=== DATA PROVIDED ===

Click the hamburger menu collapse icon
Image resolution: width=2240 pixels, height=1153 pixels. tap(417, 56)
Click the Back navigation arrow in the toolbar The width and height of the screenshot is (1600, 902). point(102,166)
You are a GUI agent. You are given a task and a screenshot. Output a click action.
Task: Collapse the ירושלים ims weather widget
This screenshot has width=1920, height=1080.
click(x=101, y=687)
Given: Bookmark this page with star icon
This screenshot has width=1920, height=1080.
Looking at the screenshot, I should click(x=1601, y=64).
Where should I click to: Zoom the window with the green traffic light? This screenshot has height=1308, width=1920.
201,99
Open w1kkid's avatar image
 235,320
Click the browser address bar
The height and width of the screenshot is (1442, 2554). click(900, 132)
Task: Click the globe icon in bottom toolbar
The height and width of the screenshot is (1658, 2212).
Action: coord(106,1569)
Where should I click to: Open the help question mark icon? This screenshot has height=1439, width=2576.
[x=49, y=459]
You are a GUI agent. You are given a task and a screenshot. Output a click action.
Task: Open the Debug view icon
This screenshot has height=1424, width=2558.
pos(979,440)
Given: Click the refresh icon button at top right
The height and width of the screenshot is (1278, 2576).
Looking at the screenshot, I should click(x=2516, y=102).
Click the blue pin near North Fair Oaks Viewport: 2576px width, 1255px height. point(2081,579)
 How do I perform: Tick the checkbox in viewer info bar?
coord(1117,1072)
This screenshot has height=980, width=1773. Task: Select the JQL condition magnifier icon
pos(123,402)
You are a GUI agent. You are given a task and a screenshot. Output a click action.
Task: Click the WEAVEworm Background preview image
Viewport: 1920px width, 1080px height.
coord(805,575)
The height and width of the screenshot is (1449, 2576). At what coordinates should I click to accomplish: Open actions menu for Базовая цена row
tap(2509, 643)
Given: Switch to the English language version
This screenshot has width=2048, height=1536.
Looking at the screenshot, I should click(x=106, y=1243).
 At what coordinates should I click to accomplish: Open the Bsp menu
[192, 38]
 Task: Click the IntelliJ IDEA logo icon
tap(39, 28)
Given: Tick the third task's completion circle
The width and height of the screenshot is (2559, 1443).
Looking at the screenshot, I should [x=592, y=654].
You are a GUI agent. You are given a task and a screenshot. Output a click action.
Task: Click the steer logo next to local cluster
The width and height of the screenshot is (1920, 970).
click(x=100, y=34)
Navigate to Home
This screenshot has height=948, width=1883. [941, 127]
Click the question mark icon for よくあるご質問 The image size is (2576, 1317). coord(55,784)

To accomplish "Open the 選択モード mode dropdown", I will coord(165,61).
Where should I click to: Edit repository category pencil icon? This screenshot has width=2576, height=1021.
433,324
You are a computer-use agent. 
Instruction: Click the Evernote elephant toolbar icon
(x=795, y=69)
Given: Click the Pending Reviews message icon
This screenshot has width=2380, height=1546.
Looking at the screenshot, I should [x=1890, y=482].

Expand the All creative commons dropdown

===

(YOUR INSTRUCTIONS)
Show all lines above holding "dropdown".

(EXERCISE RESULT)
To accomplish "Open the 選択モード mode dropdown", I will coord(165,61).
Expand the All creative commons dropdown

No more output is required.